* _To do_
From the voice activity detection claims, extract everything from "18. The voice" down to "nondecreasing function, respectively." without changing a word.

-------- Quoted passage --------

18. The voice activity detecting device according to claim 3, wherein
said quality monitoring section determines, for each of the active voice frames, a standardized random variable and an assessed value of an SN ratio to obtain the quality of the aural signal as a monotone nonincreasing function and a monotone nondecreasing function, respectively.
19. The voice activity detecting device according to claim 7, wherein
said quality monitoring section determines a peak value of instantaneous values of the aural signal contained in each of the active voice frames; and calculates amplitude normalized by a standard deviation of the probability density function by applying, to a probability density function approximating to amplitude distribution of the aural signal, the number of the instantaneous values and a probability at which the peak value appears; and determines a standardized random variable as a ratio of the amplitude to the peak value.
20. The voice activity detecting device according to claim 8, wherein
said quality monitoring section determines a peak value of instantaneous values of the aural signal contained in each of the active voice frames; and calculates amplitude normalized by a standard deviation of the probability density function by applying, to a probability density function approximating to amplitude distribution of the aural signal, the number of the instantaneous values and a probability at which the peak value appears; and determines a standardized random variable as a ratio of the amplitude to the peak value.

-------- Supplied entries --------

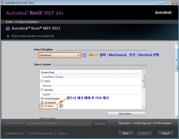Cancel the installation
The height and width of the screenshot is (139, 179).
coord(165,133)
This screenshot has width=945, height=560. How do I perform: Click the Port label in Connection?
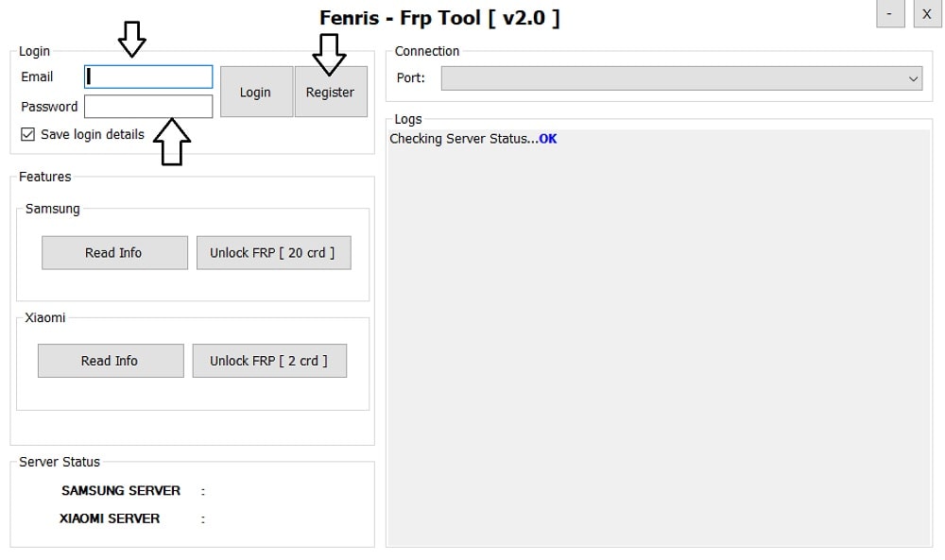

--------
-------- Supplied entries --------

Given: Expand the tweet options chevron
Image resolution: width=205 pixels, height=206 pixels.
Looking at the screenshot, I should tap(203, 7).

--------

* _Exercise solution_
18. The voice activity detecting device according to claim 3, wherein
said quality monitoring section determines, for each of the active voice frames, a standardized random variable and an assessed value of an SN ratio to obtain the quality of the aural signal as a monotone nonincreasing function and a monotone nondecreasing function, respectively.